Numa operação liderada pelo Serviço de Proteção da Natureza (Seprona), a Guarda Civil espanhola desmantelou uma coleção privada de animais exóticos na localidade de Nules (Castellón), classificada como um zoológico clandestino.
O procedimento foi ativado após a detecção de um anúncio online que oferecia a venda ilegal de espécies protegidas, o que resultou em uma investigação que envolve dois homens de 30 e 35 anos.
Venda ilegal e criação de espécies em perigo de extinção
O anúncio, publicado em uma plataforma digital, oferecia exemplares de lontras asiáticas, cutias e quinxajús, além de filhotes de suricatas, cangurus e caracais, todos eles protegidos pela Convenção CITES.
Os agentes conseguiram obter vídeos do suposto criador, onde eram observados leopardos, corujas, lhamas e íbis, o que possibilitou localizar uma propriedade em Nules com instalações semelhantes às do anúncio.

Registro sem autorização e descoberta de espécies com proteção internacional
Após verificar que os implicados não possuíam permissões de criador nem autorização como núcleo zoológico, procedeu-se ao registro de várias propriedades e armazéns.
Lá foram encontrados mais de 150 exemplares de 56 espécies provenientes dos cinco continentes, incluindo animais com máxima proteção internacional, como:
- Dois lêmures-cauda-anelada
- Dois lontras asiáticas
- Um estorninho-de-bali
Também foram encontradas espécies com diferentes níveis de proteção, entre elas:
- Uma zebra
- Dois servais
- Três araras (duas roubadas em Almería)
- Um dromedário
- Cinco corujas
- Dois ouriços-cacheiros
- Seis turacos, quatro íbis, três mangustos, dois suricatas, entre outros
Impacto econômico e legal do tráfico de fauna
Segundo relatórios preliminares, o dano econômico causado à fauna selvagem ultrapassa os dois milhões de euros, com um valor médio de mercado próximo de 70.000 euros para os espécimes apreendidos.

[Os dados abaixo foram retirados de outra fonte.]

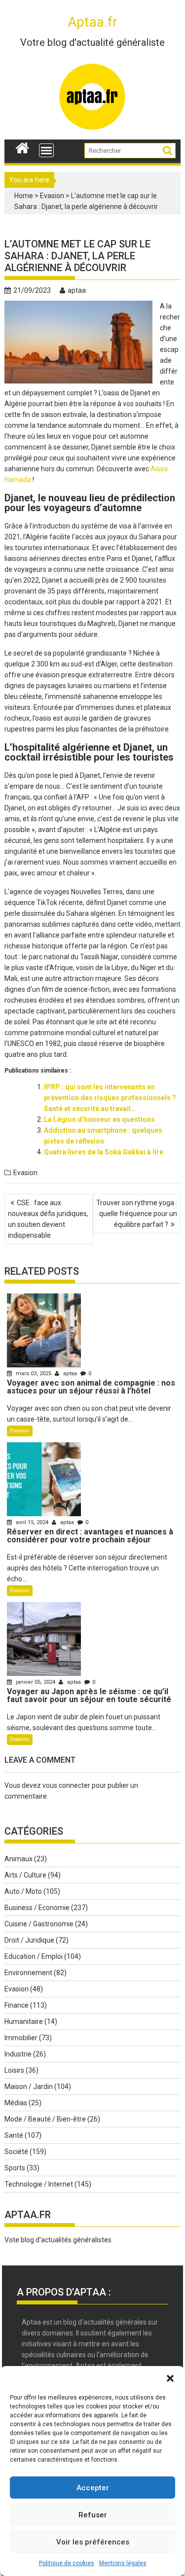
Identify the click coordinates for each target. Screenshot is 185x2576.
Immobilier (20, 2038)
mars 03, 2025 (33, 1373)
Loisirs (14, 2070)
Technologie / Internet (38, 2184)
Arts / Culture (25, 1875)
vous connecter (66, 1785)
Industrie (18, 2054)
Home (23, 196)
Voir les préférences (92, 2542)
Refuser (92, 2514)
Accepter (92, 2487)
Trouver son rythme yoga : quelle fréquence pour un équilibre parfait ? (136, 1213)
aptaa (77, 290)
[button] (170, 2378)
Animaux (18, 1859)
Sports (14, 2168)
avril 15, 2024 (32, 1522)
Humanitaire (23, 2021)
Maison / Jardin (28, 2086)
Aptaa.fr (92, 22)
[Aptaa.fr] (22, 147)
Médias (15, 2103)
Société (16, 2152)
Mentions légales (123, 2563)
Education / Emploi (33, 1956)
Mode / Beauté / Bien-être (45, 2119)
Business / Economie (37, 1908)
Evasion (52, 196)
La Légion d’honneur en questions (99, 1119)
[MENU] (46, 150)
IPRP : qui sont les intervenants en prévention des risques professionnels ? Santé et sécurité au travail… (110, 1098)
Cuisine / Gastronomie (39, 1924)
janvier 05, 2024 (35, 1682)
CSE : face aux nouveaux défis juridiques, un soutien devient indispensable (48, 1219)
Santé (13, 2135)
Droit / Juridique (29, 1940)
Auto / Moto (23, 1891)
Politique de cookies (66, 2563)
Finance (16, 2005)
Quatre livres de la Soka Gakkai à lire (103, 1152)
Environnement (28, 1973)
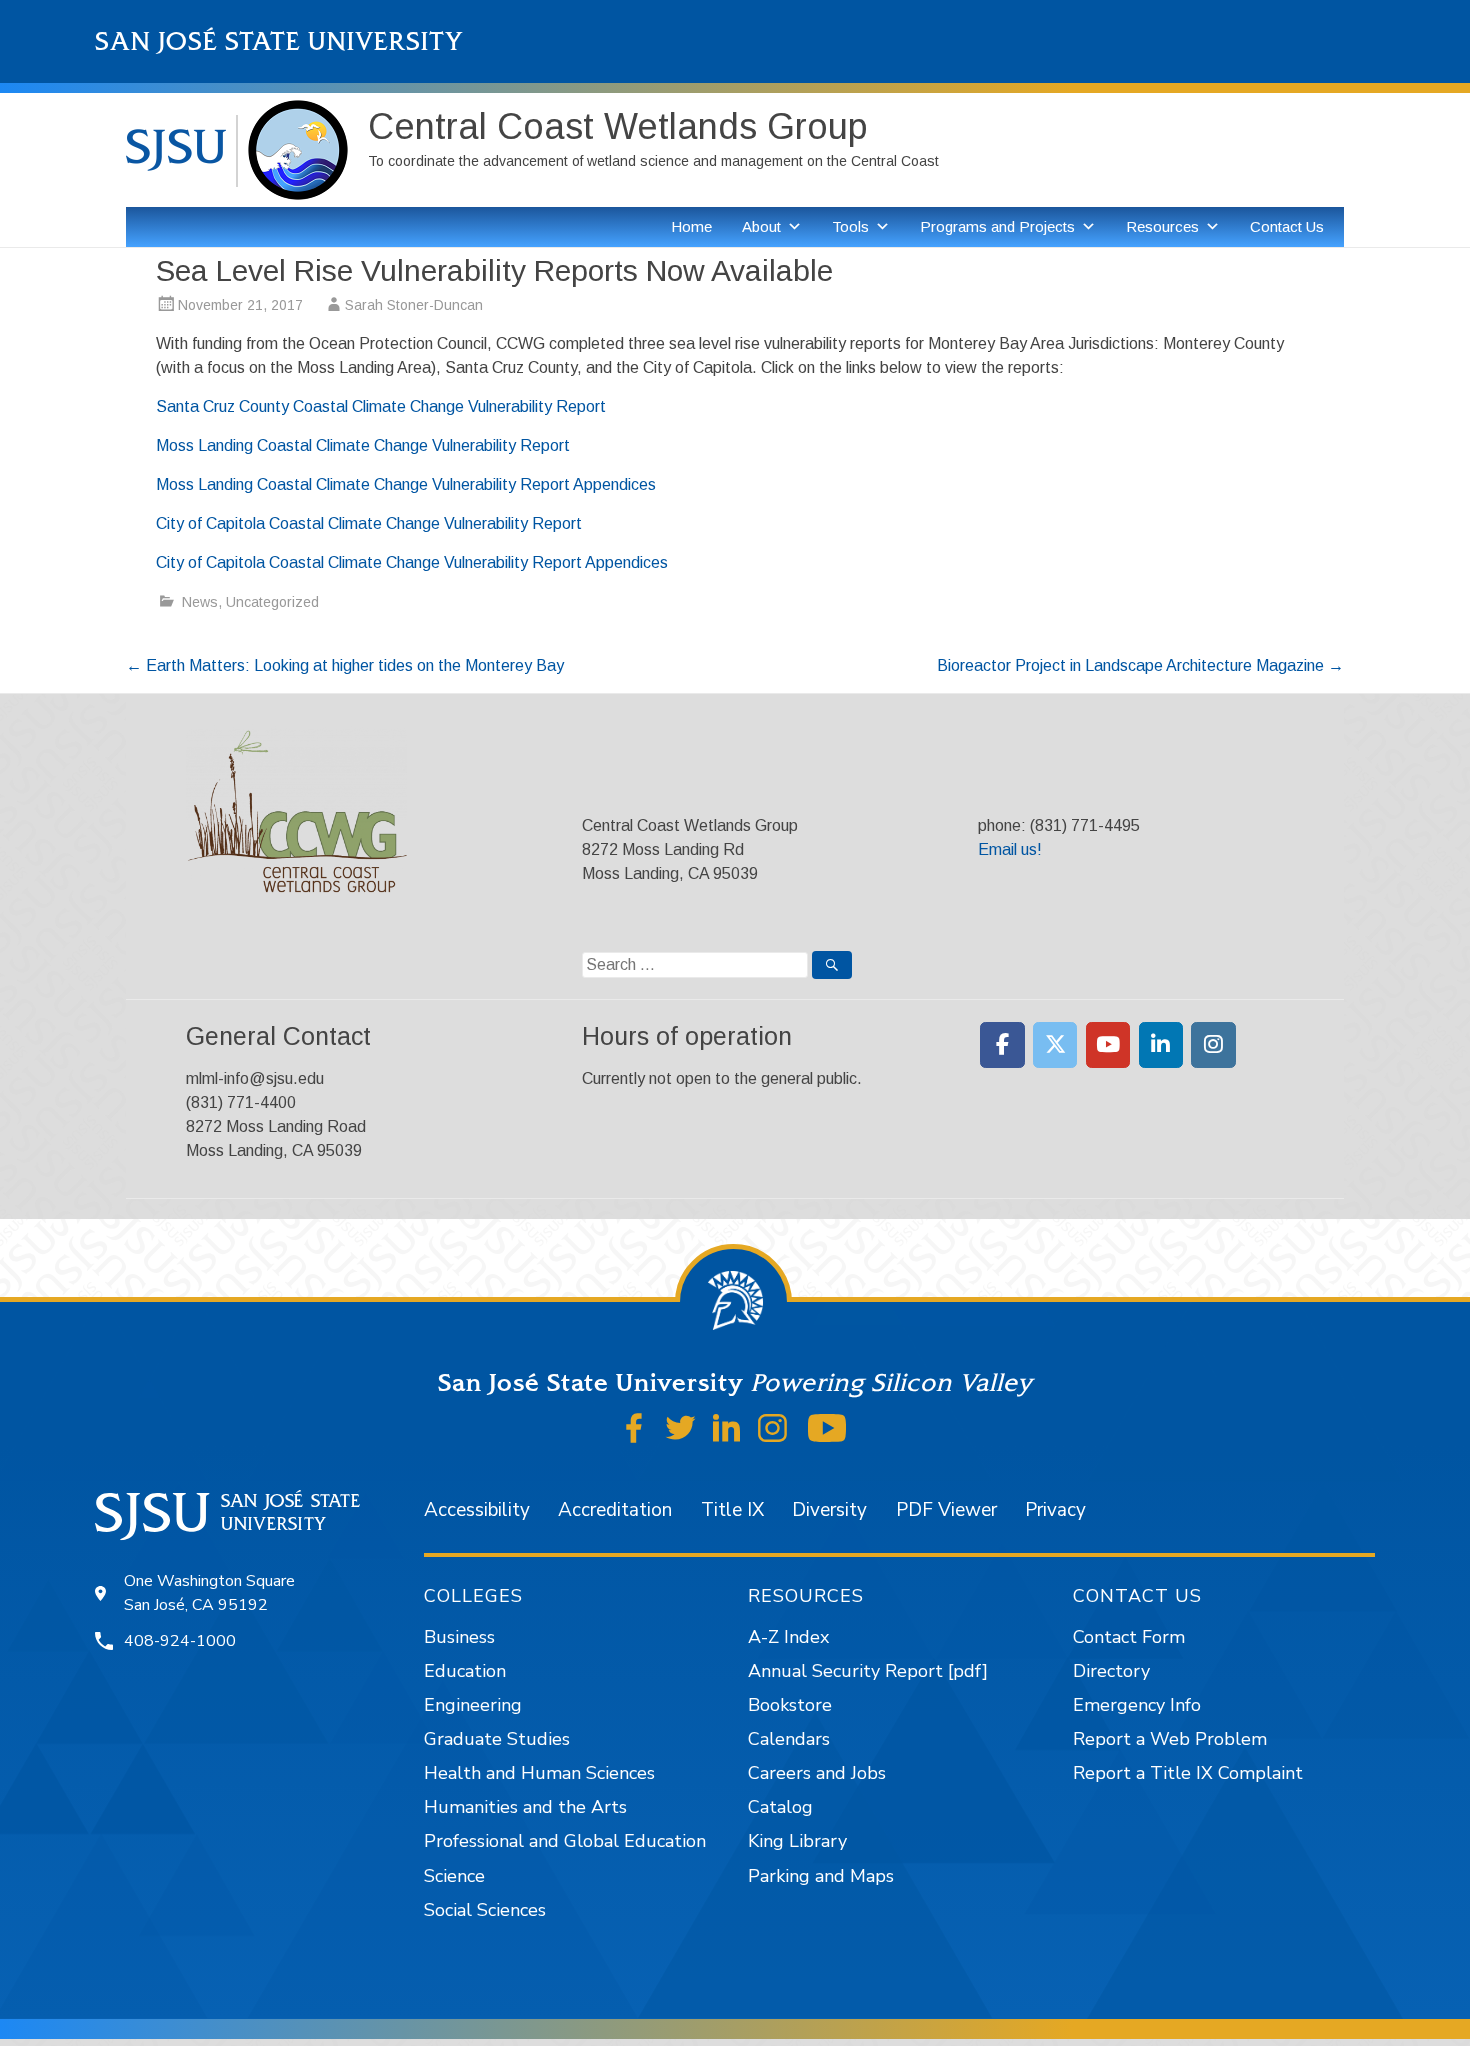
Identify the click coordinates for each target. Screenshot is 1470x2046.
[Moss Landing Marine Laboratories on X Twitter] (1055, 1045)
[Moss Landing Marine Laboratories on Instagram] (1213, 1045)
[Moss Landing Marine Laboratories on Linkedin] (1161, 1045)
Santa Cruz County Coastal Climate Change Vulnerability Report (381, 406)
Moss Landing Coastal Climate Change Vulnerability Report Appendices (406, 484)
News (200, 602)
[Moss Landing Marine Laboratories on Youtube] (1108, 1045)
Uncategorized (272, 602)
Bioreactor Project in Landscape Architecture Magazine (1140, 665)
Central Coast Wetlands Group (618, 126)
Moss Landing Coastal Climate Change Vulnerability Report (363, 445)
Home (691, 226)
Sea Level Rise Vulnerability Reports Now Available (494, 270)
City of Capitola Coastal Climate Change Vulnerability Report (371, 523)
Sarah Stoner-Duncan (414, 305)
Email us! (1010, 849)
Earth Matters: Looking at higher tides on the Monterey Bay (345, 665)
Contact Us (1287, 226)
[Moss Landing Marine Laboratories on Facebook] (1002, 1045)
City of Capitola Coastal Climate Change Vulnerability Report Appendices (412, 562)
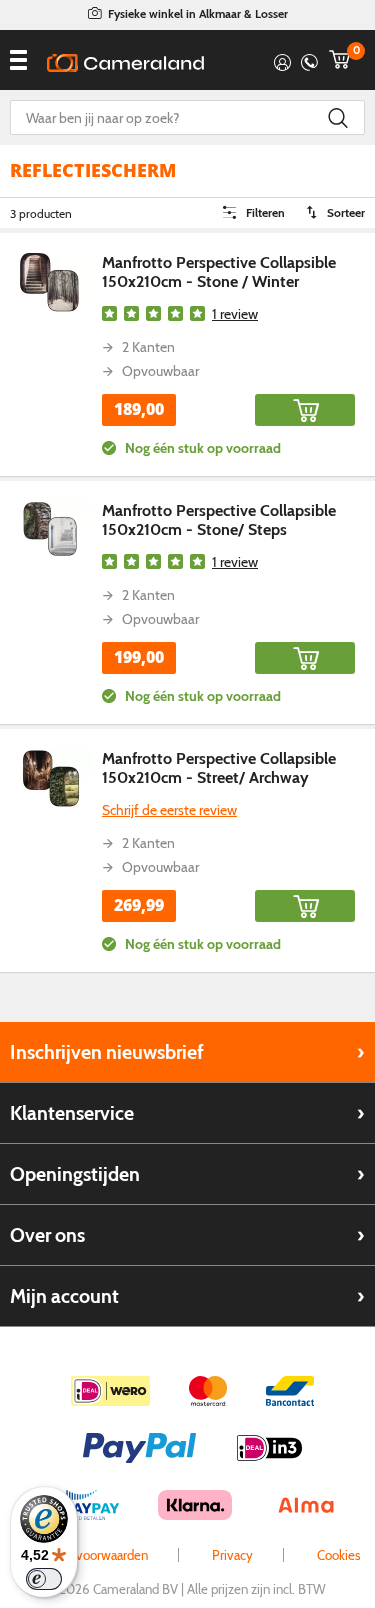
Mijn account (64, 1296)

Os dois implicados foram investigados por crimes contra a fauna, tráfico de espécies protegidas e contrabando.
Intervenção institucional e judicialização do caso
Durante os registros, participou pessoal do Ministério de Transição Ecológica e Desafio Demográfico, encarregado de identificar e catalogar as espécies encontradas.
Os procedimentos foram entregues ao Tribunal de Primeira Instância e Instrução nº 2 de Nules, onde o processo judicial continua.
Vigilância digital e prevenção do comércio ilegal
Esta operação está inserida nas ações de vigilância digital realizadas pela Guarda Civil para prevenir a comercialização de fauna selvagem, em cumprimento dos compromissos internacionais de proteção da biodiversidade.
A detecção precoce de anúncios ilegais é fundamental para interromper redes de tráfico e evitar a perda de espécies vulneráveis.